# [Required work]
1) Translate this sentence from the aquarium forum thread into Spanish: "The tank is sitting at 80 degrees Fahrenheit currently."
2) Revise the passage of the aquarium forum thread from "Defiently test IMO, if" to "greatly appreciate it." so that "filter" becomes "heater".
3) Carry the aquarium forum thread forward from the point where it stops.
═══ Selected extract ═══
# 5 gallon tank, red tailed shark and small algae eater in it. Need help



## Frey (Feb 9, 2018)

(sorry if this is in the wrong section of the form, new to the site!) First of all, I am new to the whole fish care thing and thought that I had everything ready. I have looked up some stuff about my situation and apparently listening to the people at petsmart is not a good thing to do at all (sorry :frown2: ). I do realize now that a 5 gal tank is WAY too small for a shark, wish I knew that before I decided to listen to the petsmart employee. Anyways I have a Red Tailed Shark and a Small Algae eater, both seem like they are breathing heavy and the algae eater looks like it is struggling. The tank is sitting at 80 degrees Fahrenheit currently. I dont really know what to do and I am hoping that there is someway I can have my two fish live in this 5g tank. I do have testers for Nitrate, Nitrite, Ammonia and PH so if anyone needs me to test, I can. Thanks in advance.


----------



## aussieJJDude (Jun 9, 2012)

Defiently test IMO, if its a new tank it may have high levels of nitrogen in your water that is causing them to respire fast - causes stress.


Do you have a filter?

Are you looking to upgrade your fish to a larger home, not only is it easier to maintain - more water equals more dilution - but your fish will greatly appreciate it.

Sent from my SM-G935F using Tapatalk


----------



## Sean 1123 (Feb 8, 2018)

Frey said:


> (sorry if this is in the wrong section of the form, new to the site!) First of all, I am new to the whole fish care thing and thought that I had everything ready. I have looked up some stuff about my situation and apparently listening to the people at petsmart is not a good thing to do at all (sorry :frown2: ). I do realize now that a 5 gal tank is WAY too small for a shark, wish I knew that before I decided to listen to the petsmart employee. Anyways I have a Red Tailed Shark and a Small Algae eater, both seem like they are breathing heavy and the algae eater looks like it is struggling. The tank is sitting at 80 degrees Fahrenheit currently. I dont really know what to do and I am hoping that there is someway I can have my two fish live in this 5g tank. I do have testers for Nitrate, Nitrite, Ammonia and PH so if anyone needs me to test, I can. Thanks in advance.
═══ Stored data ═══
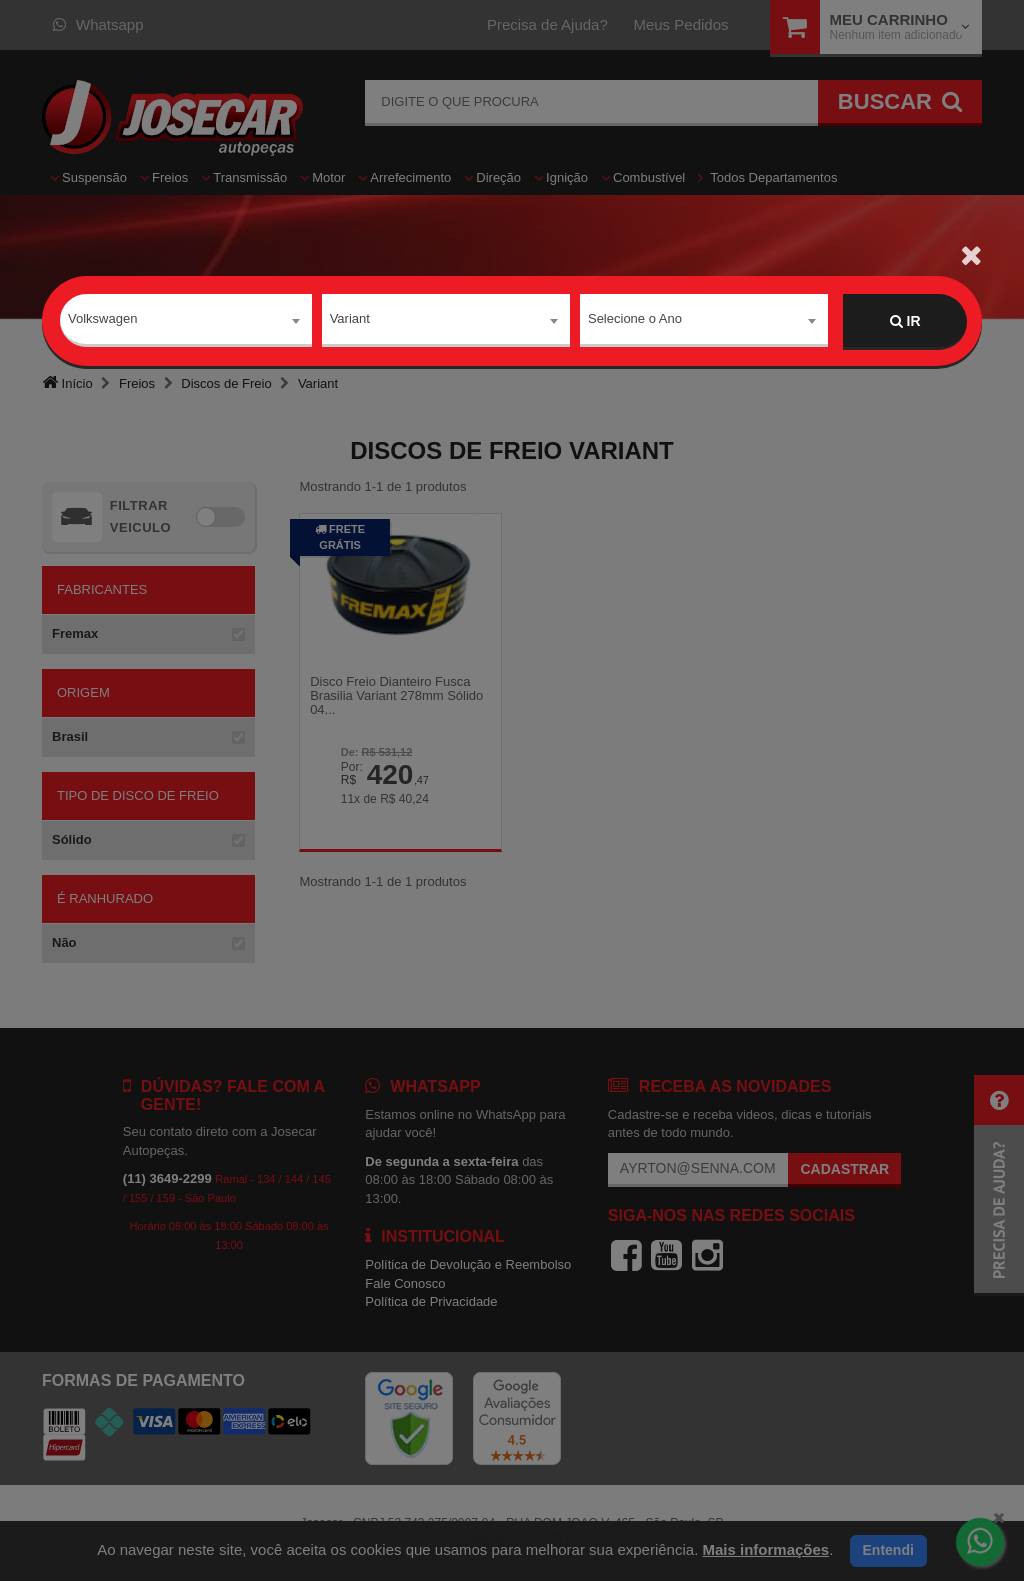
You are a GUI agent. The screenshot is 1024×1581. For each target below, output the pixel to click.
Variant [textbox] (350, 320)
═══
# [The answers]
1) Actualmente, el tanque está a 80 grados Fahrenheit.

2)
Defiently test IMO, if its a new tank it may have high levels of nitrogen in your water that is causing them to respire fast - causes stress.


Do you have a heater?

Are you looking to upgrade your fish to a larger home, not only is it easier to maintain - more water equals more dilution - but your fish will greatly appreciate it.

3)
Hi Frey. Red tailed sharks need a tank of upwards of 20-30 gallons and the algae eater probably needs about a 20 gallon. I would suggest returning both fish to PetSmart if they will take them and buy some small fish such as a betta, guppy, platy, or something like that. If you would like suggestions on some cool nano fish I'd be happy to share more. I assume that your tank is new so it is not cycled yet. http://www.firsttankguide.net/cycle.php read this to learn about cycling. After you cycle the tank (I would suggest a fishless cycle) your tank will be ready for your fish. 

Sent from my Moto G (4) using Tapatalk


----------



## jaysee (Dec 9, 2009)

Yup I agree with both posters - you need a significantly larger tank to keep the fish you have, or you need significantly smaller fish to live in the tank you have.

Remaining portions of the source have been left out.